As he did so, however, he caught Charlotte’s eye, and their gazes held for a long moment that seemed to stretch endlessly. As he kept looking at her, he smiled gently and patted hispocket. It was a tiny gesture, something no one else in the room would have seen, but it was a silent acknowledgement that he treasured her gift and would keep it close to him.

Charlotte barely tasted the food on her plate for the rest of the breakfast, her heart swelling to such a degree she could barely keep her own happiness from spilling out into the room.

After breakfast, the ladies returned to the drawing room to make Christmas wreaths.

It was a beautiful spread that Emilia had not seen for some time. Her mother appeared to have brought the entire garden into the little room, and the air was filled with the smell of pine and fir trees.

Many of the ladies present were so excited by the prospect of all this greenery that it took quite some time to get everybody seated. When she did manage to take her seat beside Charlotte, however, Emilia was distracted and could not manage her own wreath well at all.

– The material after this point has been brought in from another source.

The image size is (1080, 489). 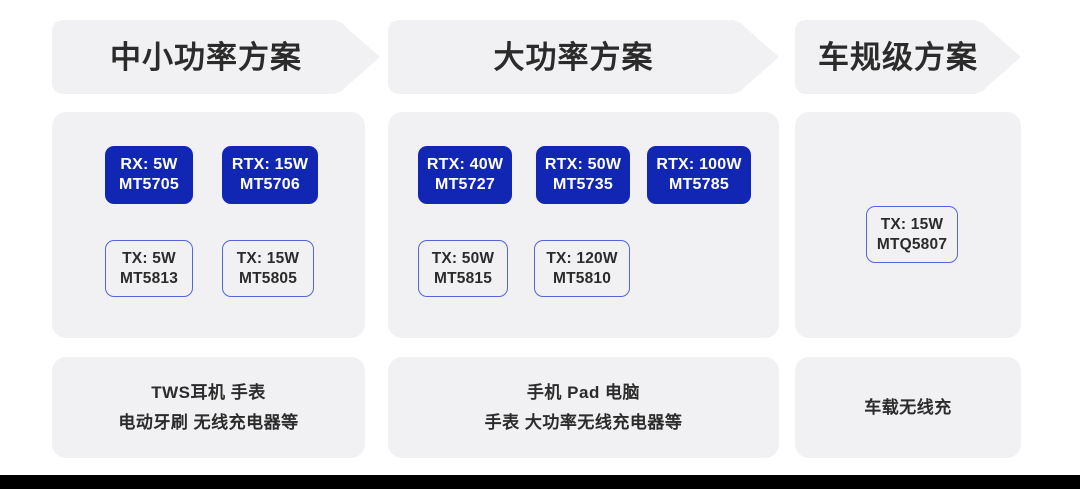 I want to click on product-chip-mt5805: TX: 15W MT5805, so click(x=268, y=268).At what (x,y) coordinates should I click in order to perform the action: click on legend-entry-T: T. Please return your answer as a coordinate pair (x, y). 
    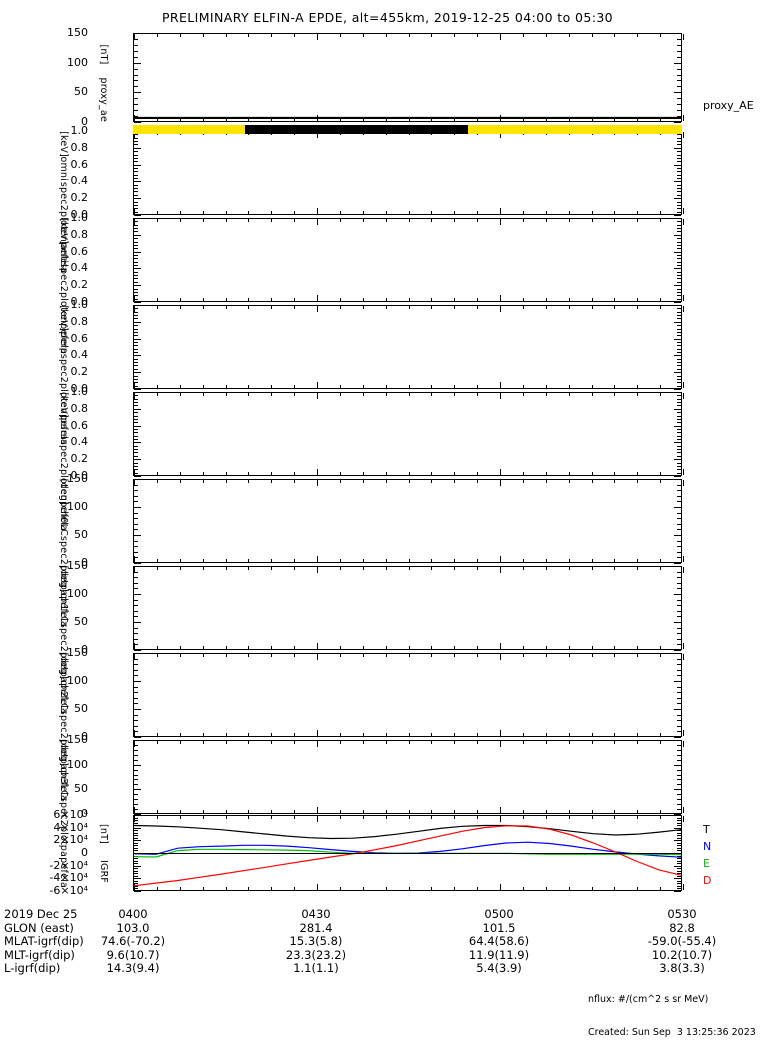
    Looking at the image, I should click on (706, 830). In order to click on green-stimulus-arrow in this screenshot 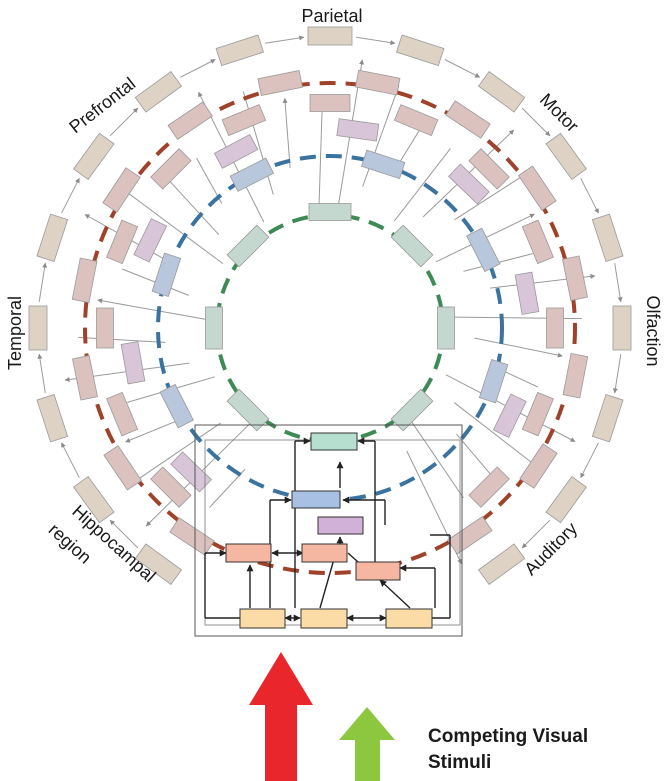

The ivy and the holly that she was trying to place in a pleasing pattern about the laurel were sticking out at odd angles, and she could not get it to sit right. Charlotte, on the other hand, who was usually very bad at anything creative, had excelled herself. Her wreath was beautiful and perfectly proportioned.

“Are you alright, Emilia?” Charlotte asked. “Ignore them all if you can. They are wicked things.”

Emilia, who had just pricked her finger violently on a holly leaf, glanced at her in confusion. But it was abundantly clear to whom she referred as the giggling that had been on the edge of her hearing rose in volume as the duke’s three daughters leaned together at their table.

One of them appeared to be mimicking Emilia’s wreath by pushing haphazard pieces of foliage into her own, at which point they would all shriek with laughter.